TASK 1:
Answer these questions from the gardening post:
(a) Where does the writer go to get cardboard boxes?
(b) Which part of her lawn did Ellen use?
(c) Besides putting the nettles on the compost heap, what did the writer make from them?
TASK 2: Name every plant the gardening post gives as a source for the writer's tisanes.
TASK 3: Pick up the no-dig gardening post after its final sentence and keep writing.

READING PASSAGE:
== Segment start ==
GV23

It’s working. I am harvesting food. Potatoes, strawberries, three sorts of kale, the first beetroot (from old seed chucked among the kale plants) courgettes, boysenberries. Tisanes of herb robert, lime flowers, peppermint, liquorice mint, vervain. It really is working! And the three sisters, well they have been slow, but they are beginning to bond. The picture this week shows the first embrace. This process, this method is about trust and patience and accepting that any failure is simply something new to learn. I will go through the principles this week in detail

There is no digging. The land is there in front of you with whatever plants there are. You will need to remove woody plants, but it is probably best to plan your plot where they aren’t. The woody plants have their own value in the system. Brambles produce blackberries, for example. Another thing I left on my plot was a patch of nettles. I cut them down and put them on the compost heap. They are good there. I also made nettle soup. They are beginning to come up again now, and when they get big I will cut them down again.

OK, you’ve selected your area. My daughter Ellen used a bit of her lawn at the front. The picture below shows the results so far – she is harvesting courgettes and kale already.

Find a source of cardboard. I have a little van and I go to the local bicycle shop. They are happy for me to take as many boxes as I like. These boxes are good because they are big and strong and mostly not covered in too much tape. I have also used fruit boxes from the supermarket. Some of these are made without glue or tape, simply folded like origami. The cardboard is spread over the area, flattening any plants that are there. It might be lumpy but that does not matter. Starting right now you are allowing the soil to be with itself. The only interference will be nestling in your young plants. And as time goes on maybe not even that. I am about to experiment with sowing seeds onto the soaked cardboard and covering them with the mulch. I’ll let you know how that goes.

Water the cardboard and get it thoroughly wet. Then add the mulch. That’s it. Job done.
== Segment end ==
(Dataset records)
== Segment start ==
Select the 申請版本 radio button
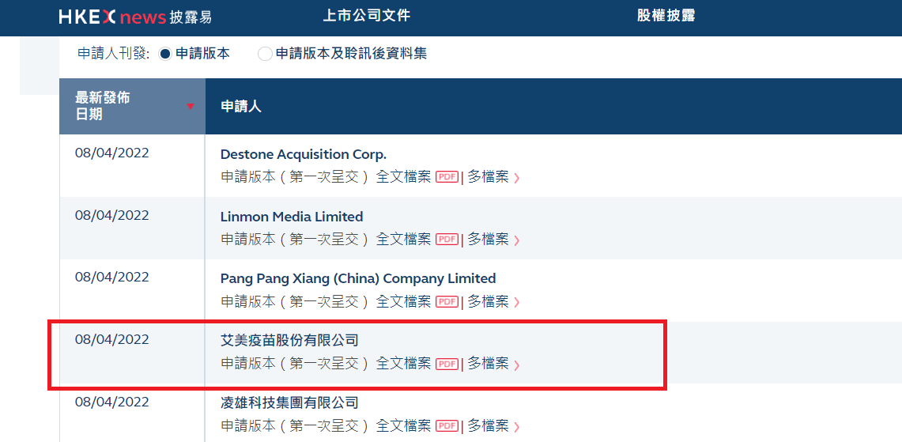This screenshot has height=442, width=902. coord(165,55)
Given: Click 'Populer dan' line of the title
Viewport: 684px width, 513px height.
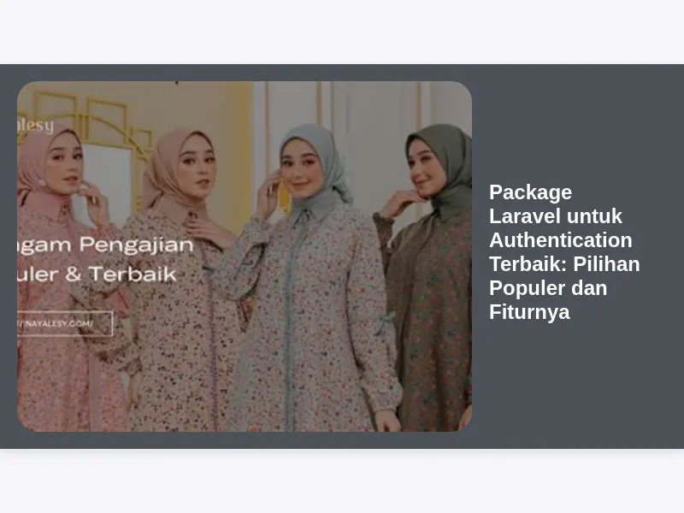Looking at the screenshot, I should pyautogui.click(x=548, y=288).
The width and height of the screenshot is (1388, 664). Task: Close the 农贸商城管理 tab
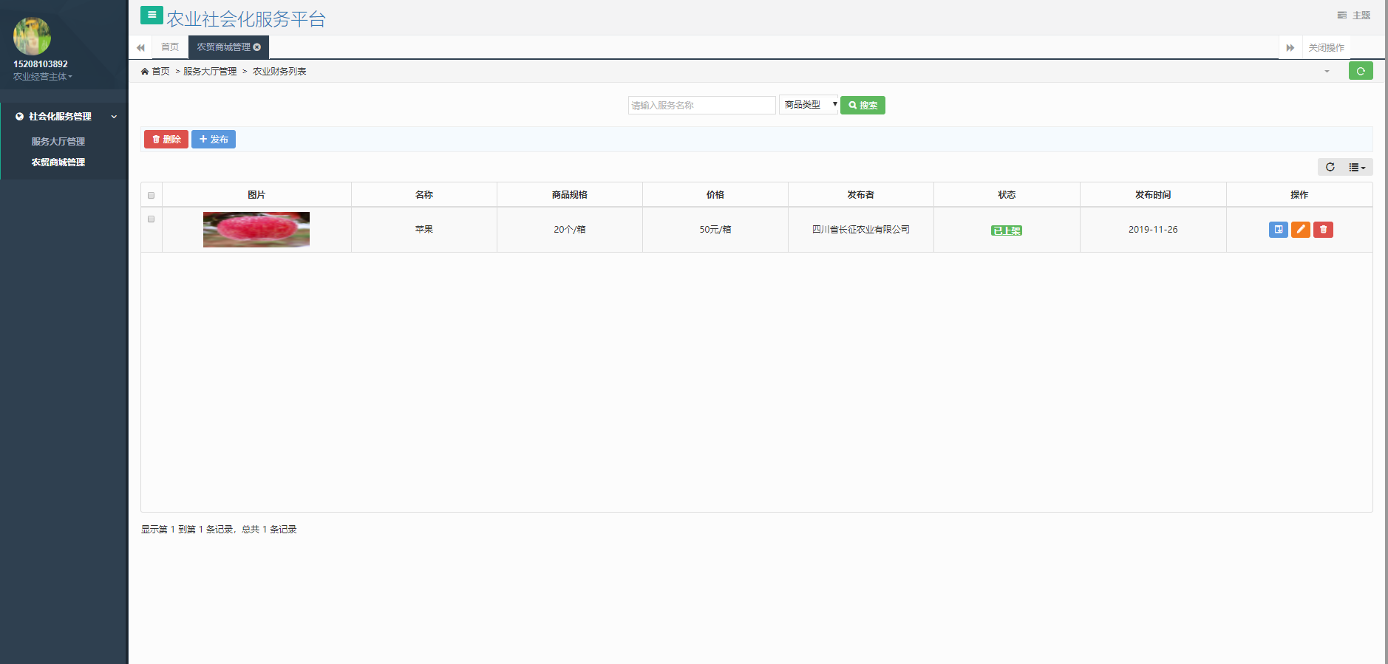[x=257, y=47]
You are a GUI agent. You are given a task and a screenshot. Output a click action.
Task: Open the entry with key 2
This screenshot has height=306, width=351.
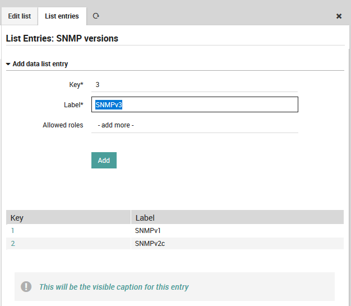[13, 243]
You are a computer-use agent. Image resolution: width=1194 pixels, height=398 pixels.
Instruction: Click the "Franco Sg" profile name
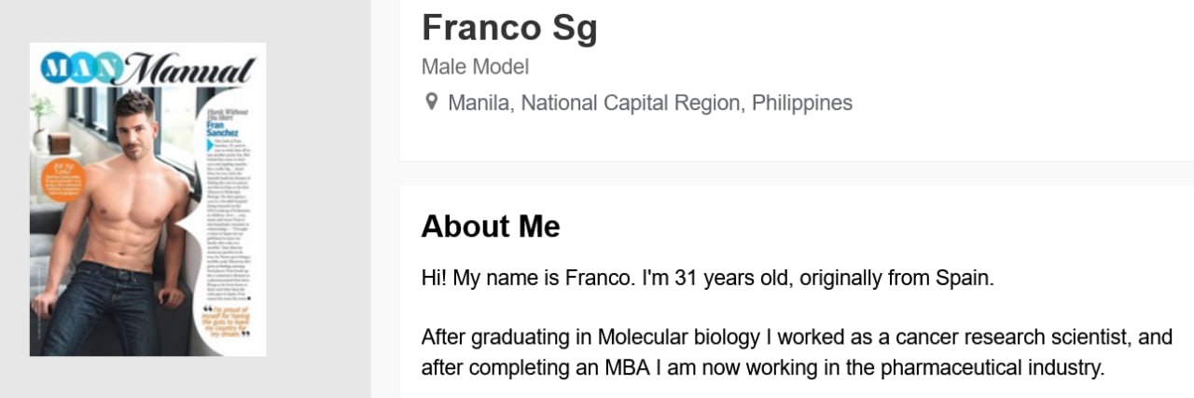pos(509,28)
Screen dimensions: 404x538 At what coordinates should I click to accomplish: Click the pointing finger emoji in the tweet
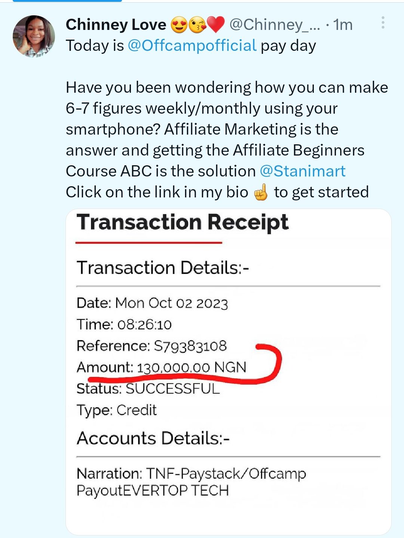coord(261,193)
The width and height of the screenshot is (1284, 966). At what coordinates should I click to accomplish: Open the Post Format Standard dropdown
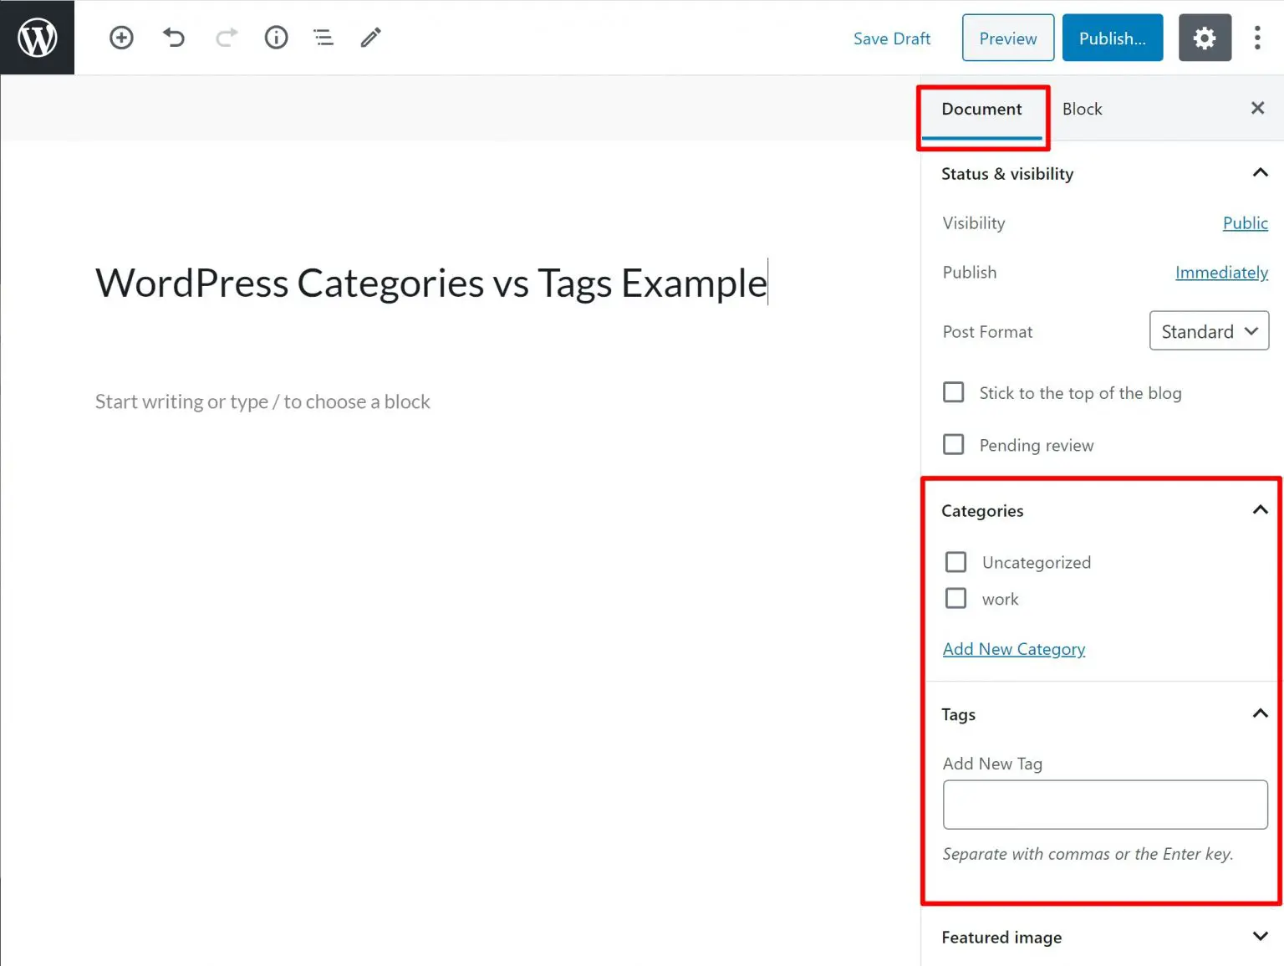pos(1209,331)
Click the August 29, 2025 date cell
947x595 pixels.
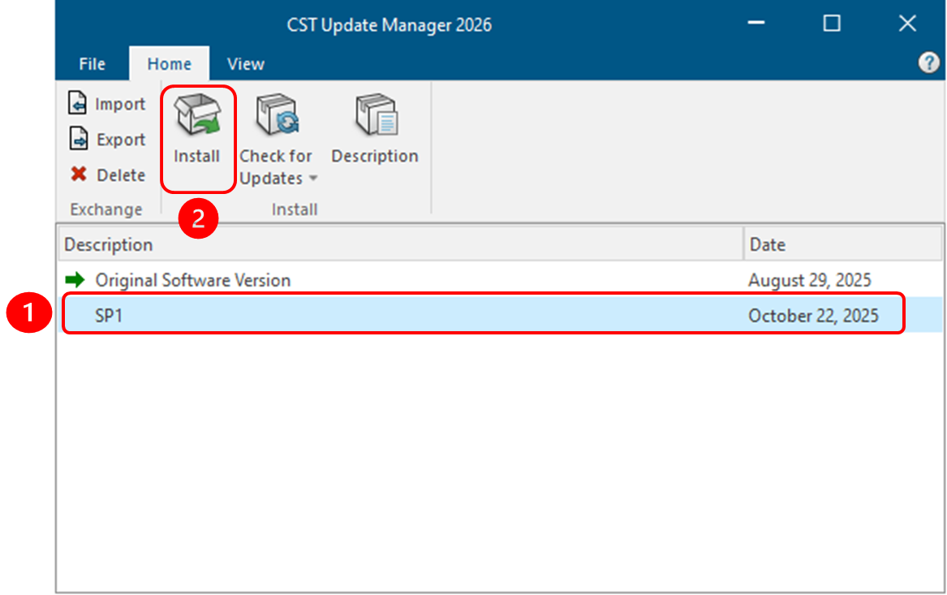[x=809, y=281]
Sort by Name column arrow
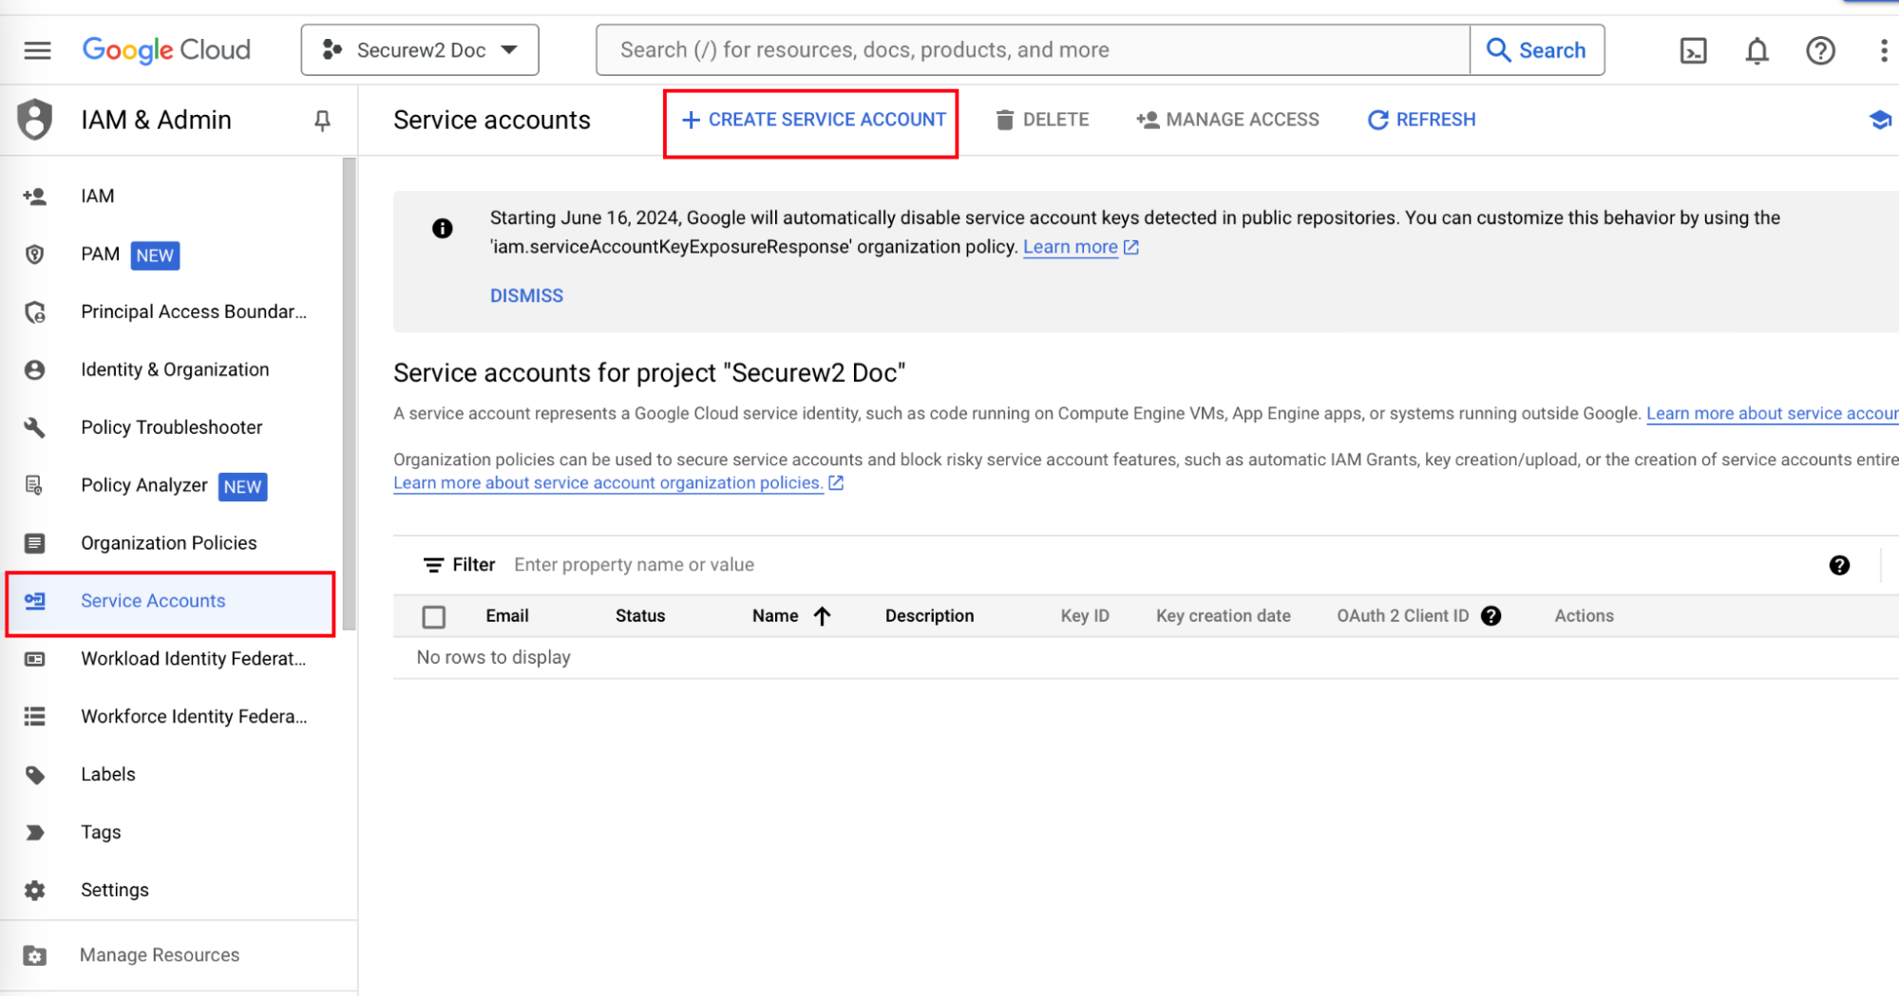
== Segment end ==
WRITTEN RESPONSE 1:
(a) The local bicycle shop.
(b) A bit of her lawn at the front.
(c) Nettle soup.

WRITTEN RESPONSE 2: Herb robert, lime flowers, peppermint, liquorice mint, vervain

WRITTEN RESPONSE 3:
What is mulch? This is an important question. It is not soil. It is organic matter which has rotted down. Compost. Soil conditioner. Leaf mould. Different expressions for the same thing. Some people use manure – rotted animal droppings with organic matter. I don’t. No particular reason. My experiment is to use only plant material. I use soil conditioner that comes from the green waste that people put in green bins and the council collect and compost. The council shred it all up and make great piles of hot rotting material that cooks the pathogens and any seeds and produces beautiful compost. The specific product I use is put through a sieve or screen with 10 mm holes which takes out the larger bits. It’s called 10 mm screened soil conditioner. It is not soil. It is important to be very specific when sourcing this material. Yesterday when taking to someone on the phone at the recycling centre I asked for soil conditioner and he said Oh yes we do soil, I’ll connect you and I had to explain to the next person what I actually wanted. Organic matter. You can use any organic matter.

I am starting a group in West Berkshire to help more people do this, so if you live near, get in touch. This started as an experiment, not knowing if it would really work, but it’s moved on.

It works!

3 thoughts on “GV23

  1. Hi

    I wonder why you put cardboard over the soil?

    You say:. “Starting right now you are allowing the soil to be with itself. ”

    What do you mean here please? Is this why you cover with cardboard?

    Is it to suppress the weeds?

    1. The cardboard checks and surpresses the existing plant growth so the things you plant get a head start. It then gets eaten by worms and other soil organisms and adds to the organic matter content of the soil.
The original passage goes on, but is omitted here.